[Data to examine — start]
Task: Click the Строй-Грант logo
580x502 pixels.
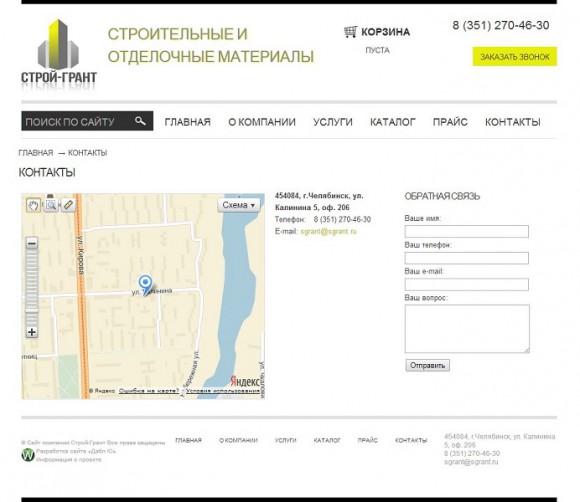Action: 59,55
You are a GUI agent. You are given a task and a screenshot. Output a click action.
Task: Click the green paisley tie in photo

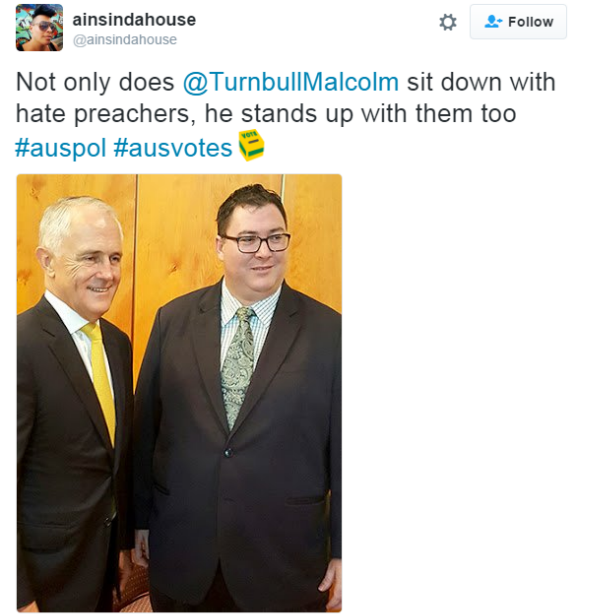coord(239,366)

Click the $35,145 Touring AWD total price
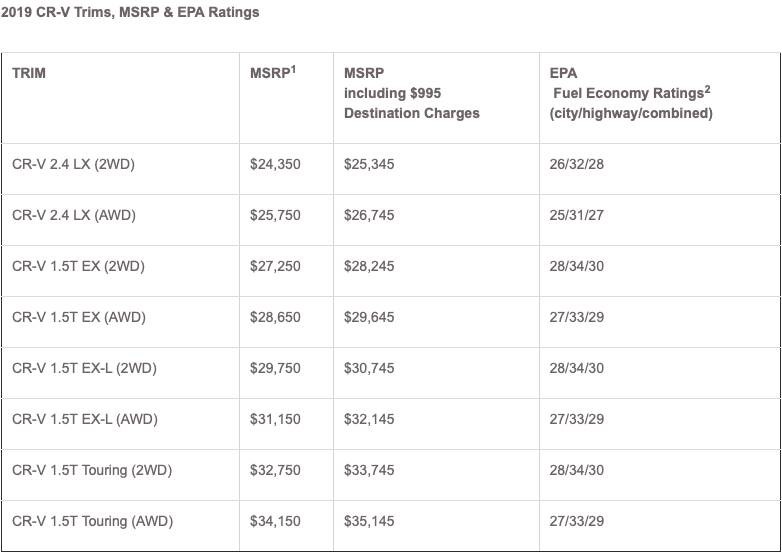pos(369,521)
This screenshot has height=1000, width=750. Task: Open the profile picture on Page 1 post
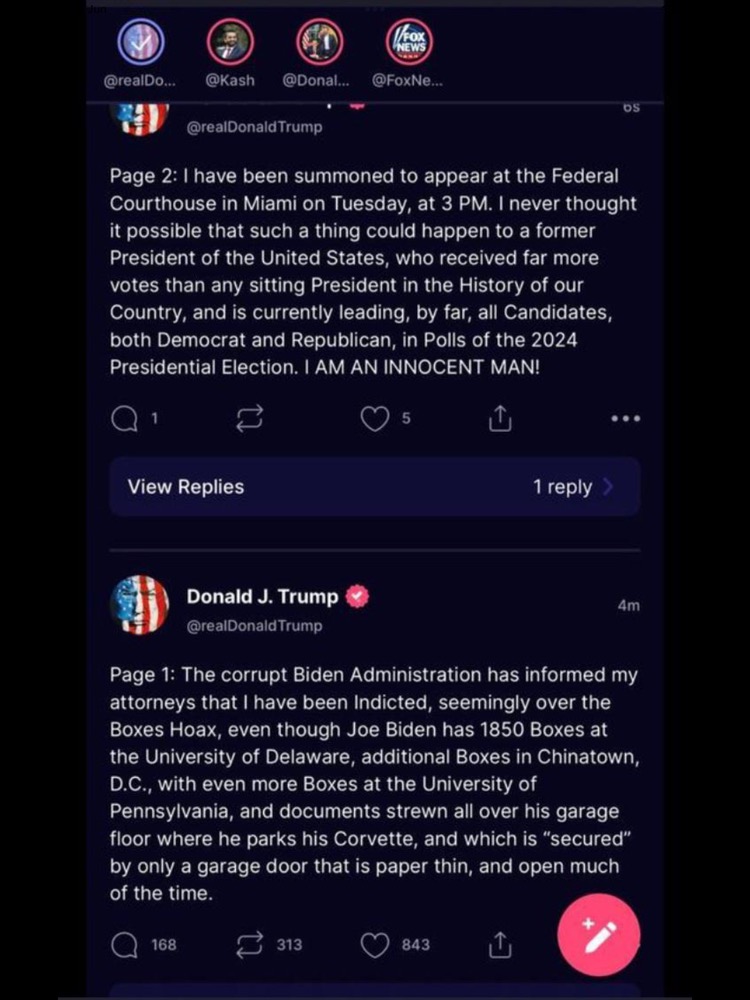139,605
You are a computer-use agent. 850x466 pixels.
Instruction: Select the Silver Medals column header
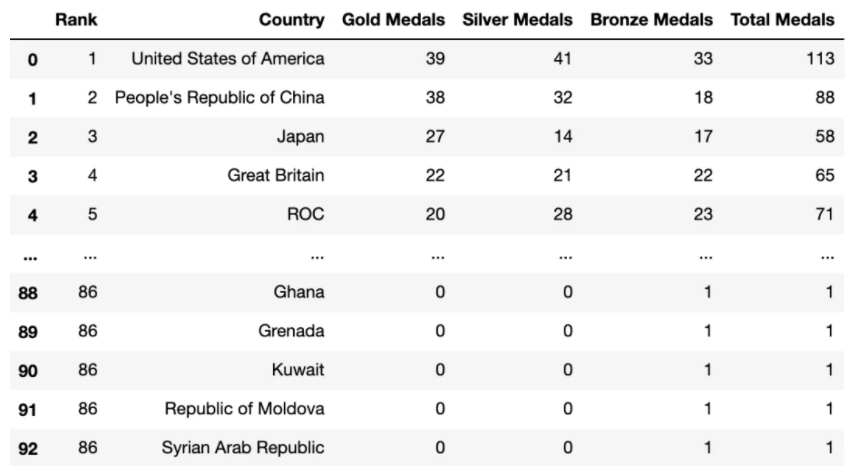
[Data to examine — finish]
• [Exercise description]
The entries are to be written out in full and exactly, apart from the pictures.

• [Task result]
Task: Click the Строй-Грант logo
580x502 pixels.
Action: 59,55
You are a GUI agent. You are given a task and a screenshot. Output a click action.
Task: Click the green paisley tie in photo

coord(239,366)

Click the $35,145 Touring AWD total price
pos(369,521)
This screenshot has height=1000, width=750. Task: Open the profile picture on Page 1 post
139,605
You are a computer-use agent. 850x466 pixels.
Instruction: Select the Silver Medals column header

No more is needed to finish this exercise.